- [Do this] Gather each line from the entries below that contains the word "Open", and copy every such line in full.

- [Dataset rows]
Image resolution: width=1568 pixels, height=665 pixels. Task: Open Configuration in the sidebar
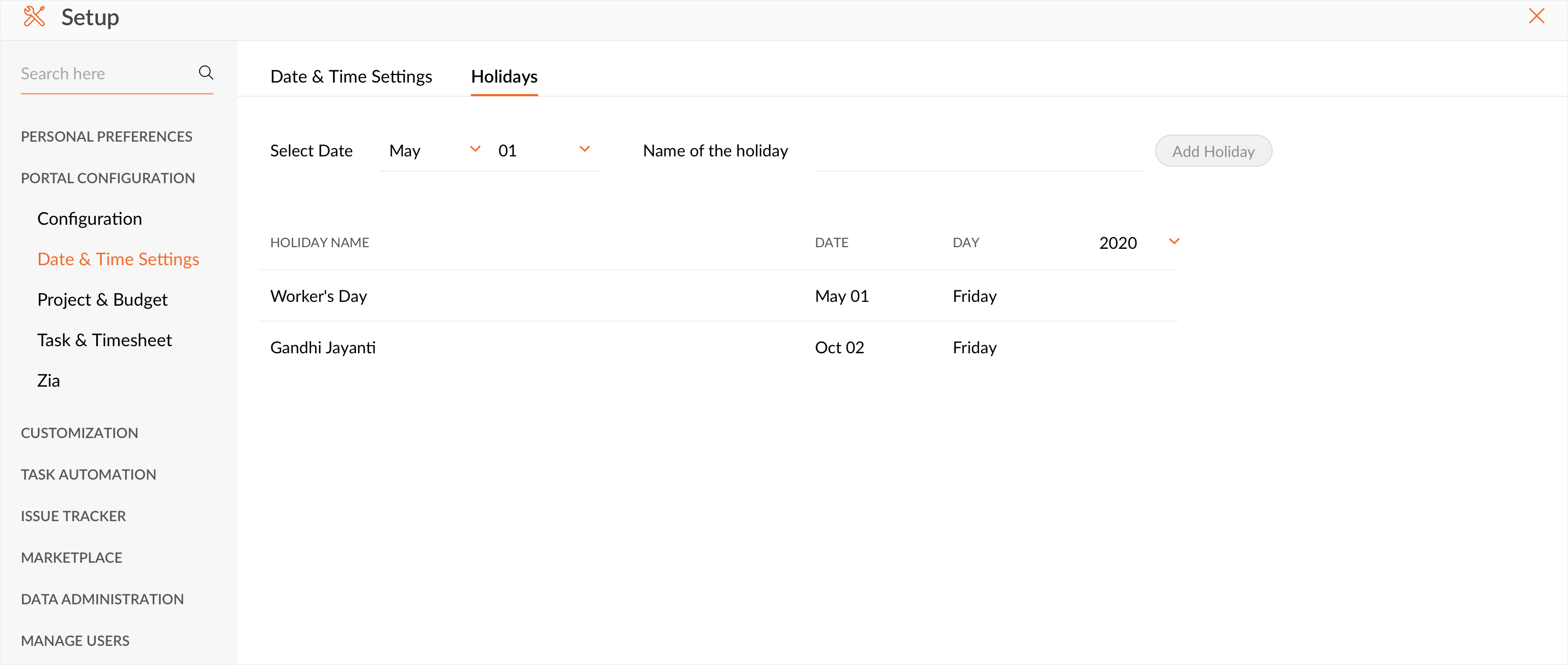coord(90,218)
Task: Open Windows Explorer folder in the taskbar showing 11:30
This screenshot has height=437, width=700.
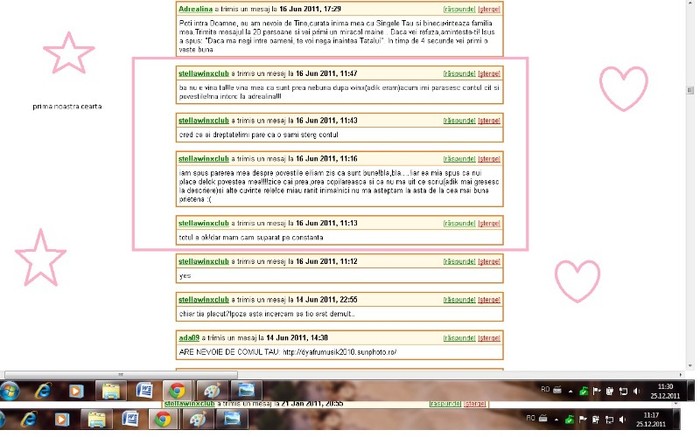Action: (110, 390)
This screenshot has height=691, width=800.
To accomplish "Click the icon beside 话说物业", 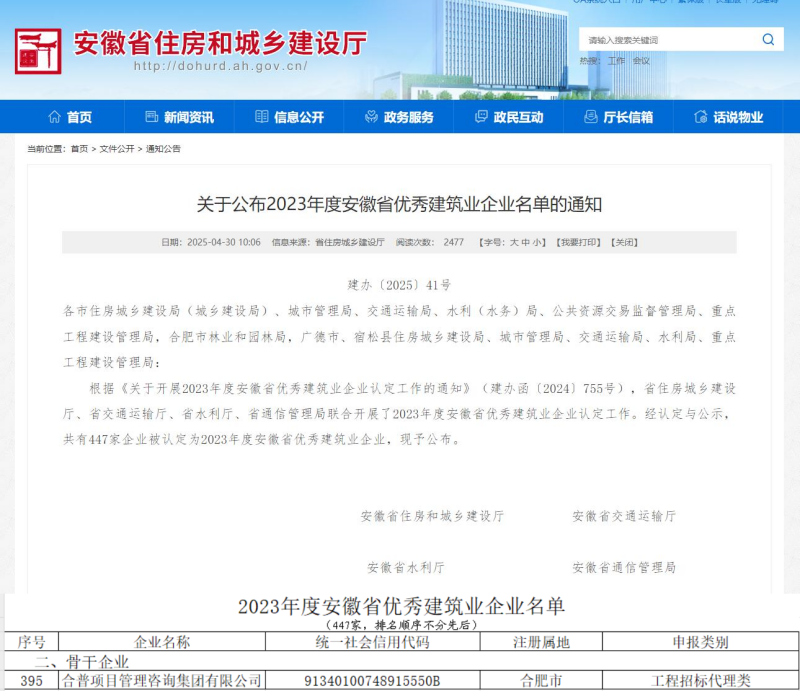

- [Output of the exercise]
Image resolution: width=1568 pixels, height=665 pixels. Task: Open Configuration in the sidebar
Task: Open Windows Explorer folder in the taskbar showing 11:30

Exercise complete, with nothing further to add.